Task to carry out:
Please give the lines below again exactly as they stand, from the one that contains "Sign out of the account" up to and including the one that contains "Task: Click the Order Status header bar", leaving all pictures out.

Input records:
§

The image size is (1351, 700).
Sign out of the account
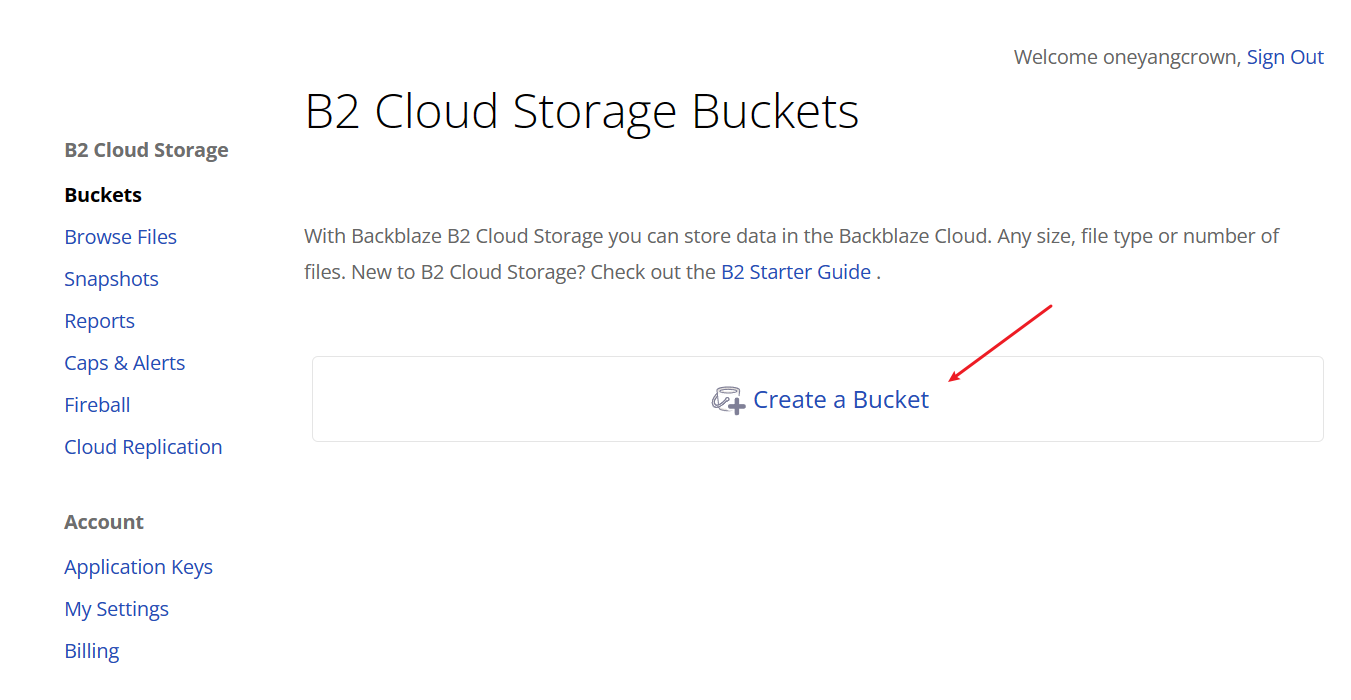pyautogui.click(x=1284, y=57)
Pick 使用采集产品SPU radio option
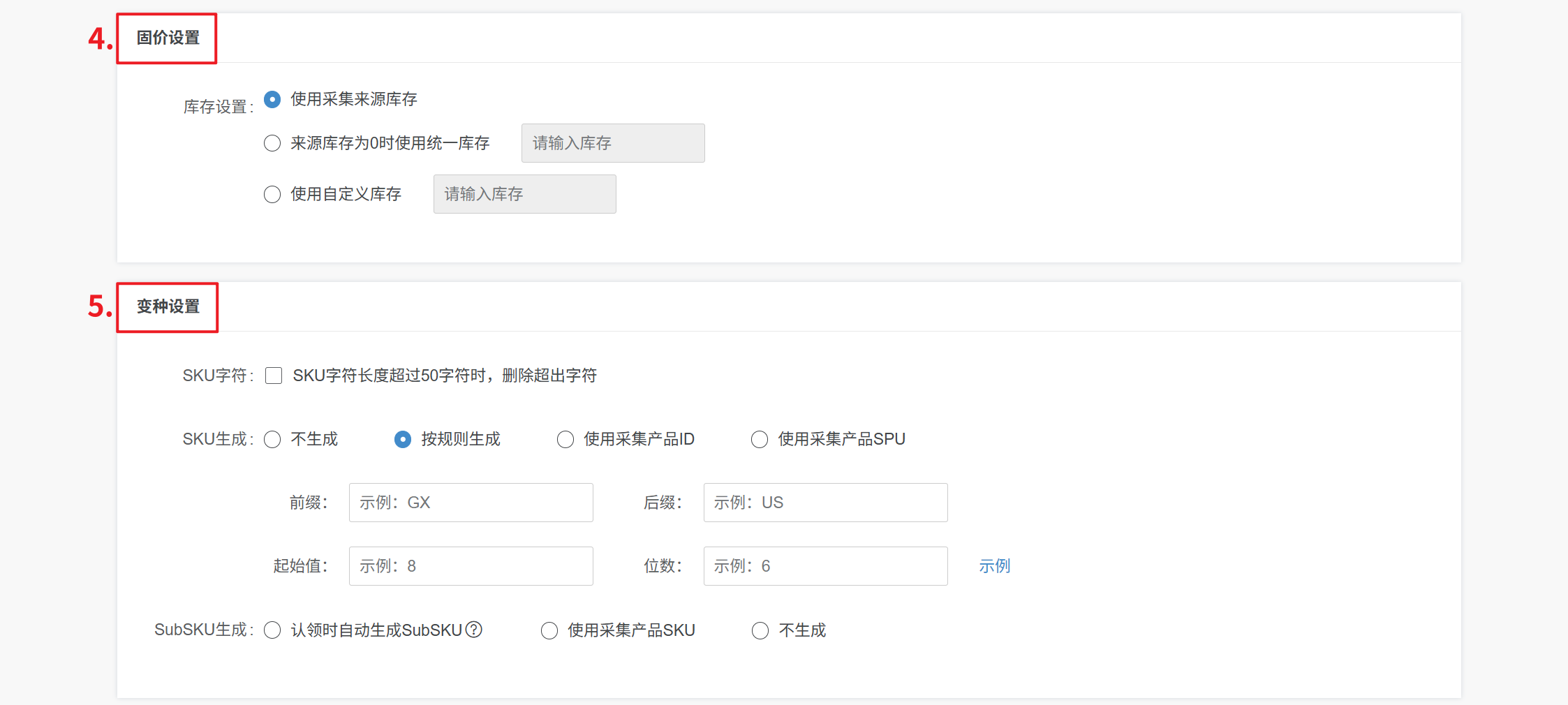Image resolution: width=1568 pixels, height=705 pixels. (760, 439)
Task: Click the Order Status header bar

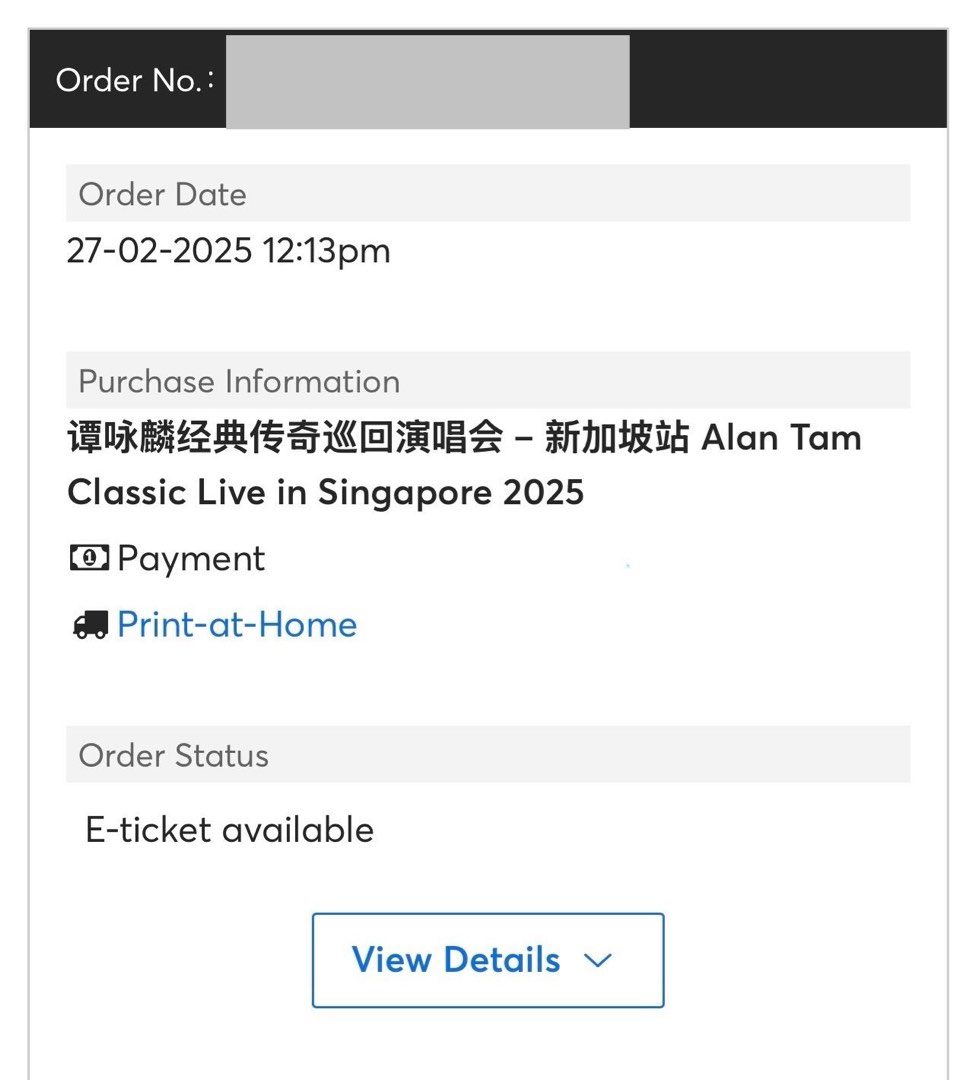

§

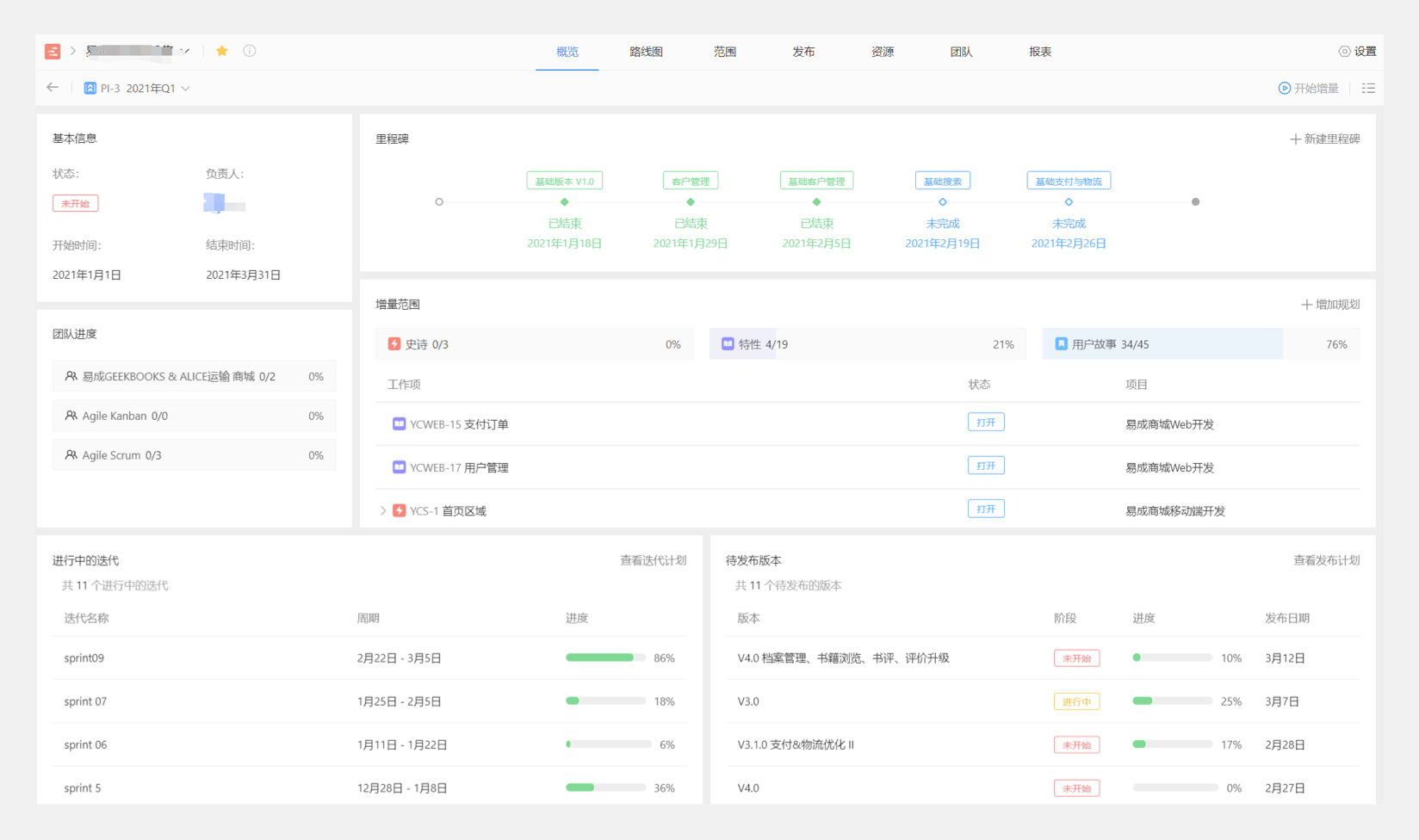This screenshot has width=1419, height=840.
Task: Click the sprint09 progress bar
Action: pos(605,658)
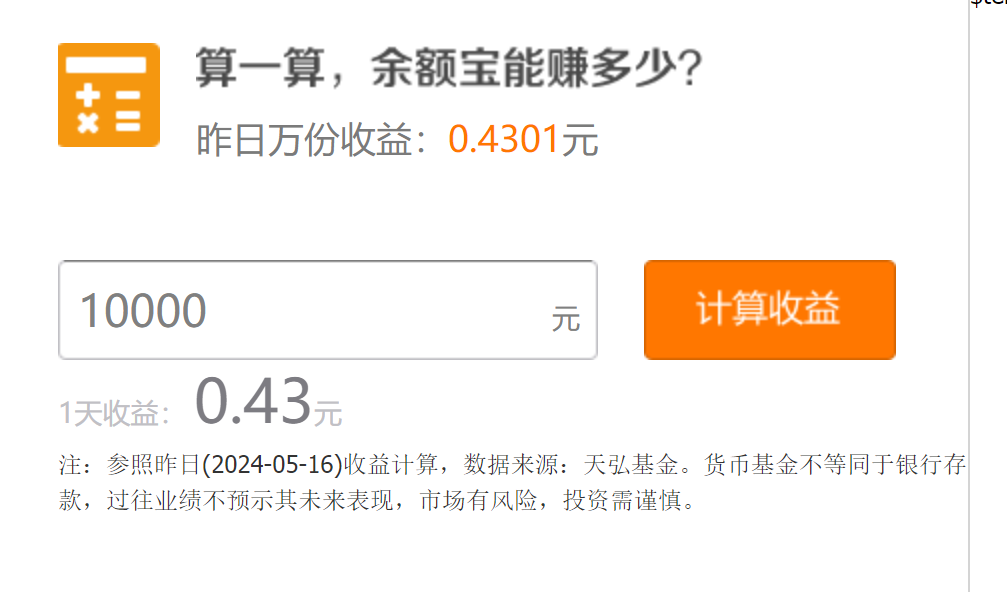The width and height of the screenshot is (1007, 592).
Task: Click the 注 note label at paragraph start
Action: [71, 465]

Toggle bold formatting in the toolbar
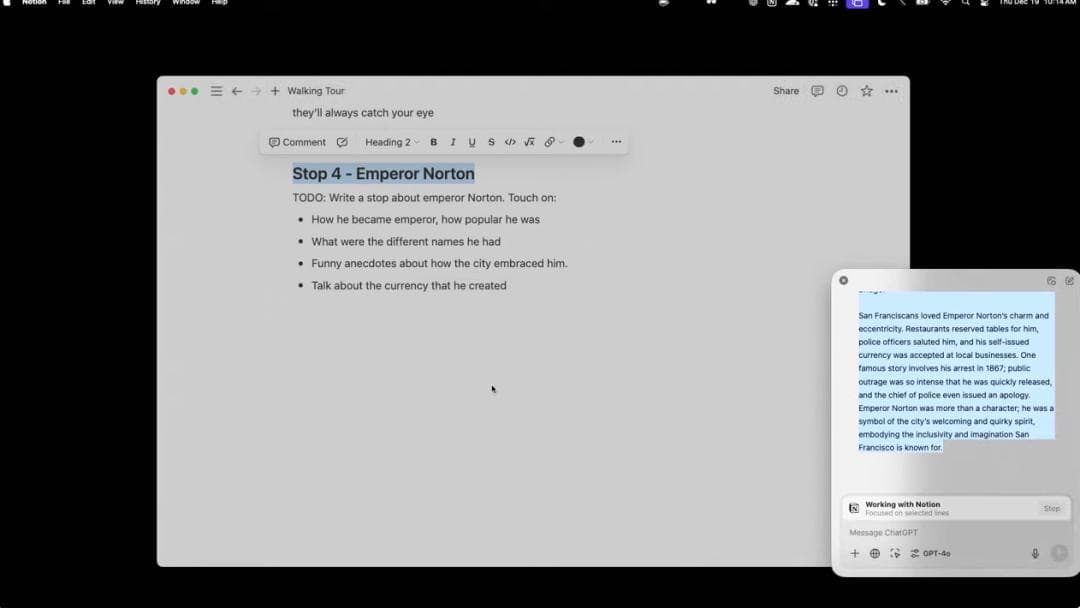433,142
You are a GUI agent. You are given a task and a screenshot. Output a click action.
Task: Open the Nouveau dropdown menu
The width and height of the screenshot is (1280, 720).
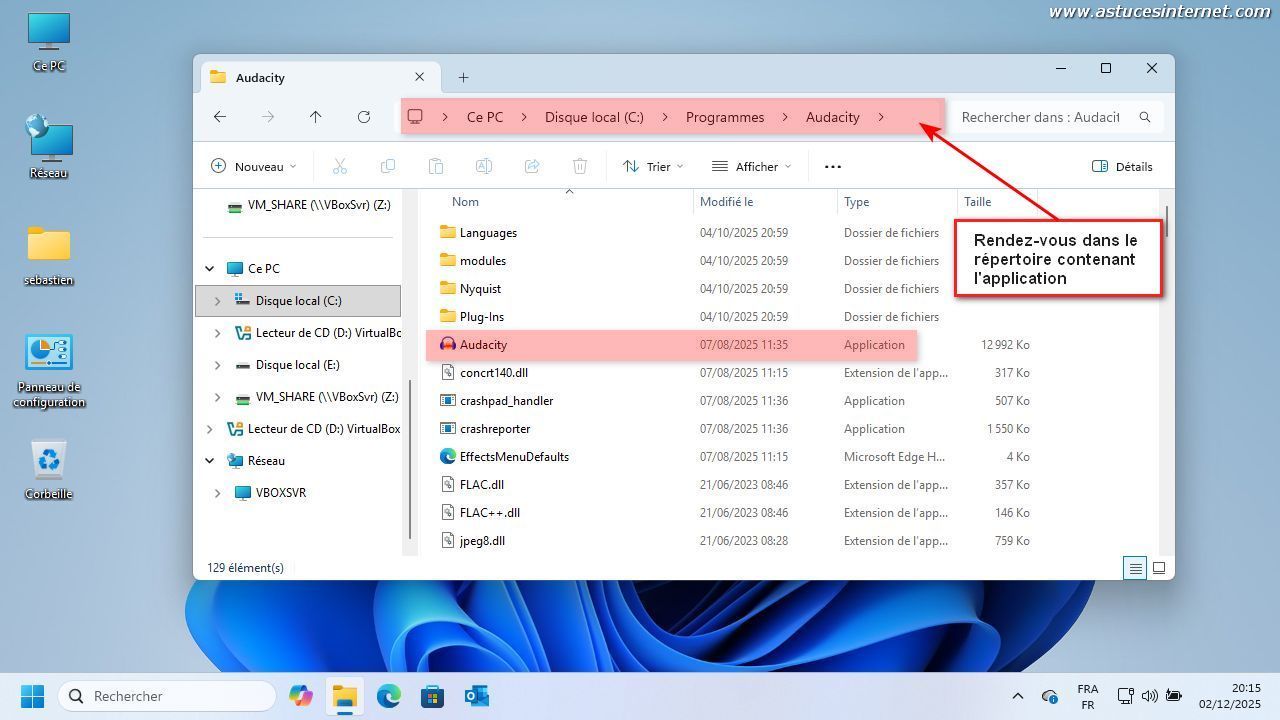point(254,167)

§

Your solution:
Sign out of the account
pyautogui.click(x=1284, y=57)
Pick 使用采集产品SPU radio option
Image resolution: width=1568 pixels, height=705 pixels. (760, 439)
Task: Click the Order Status header bar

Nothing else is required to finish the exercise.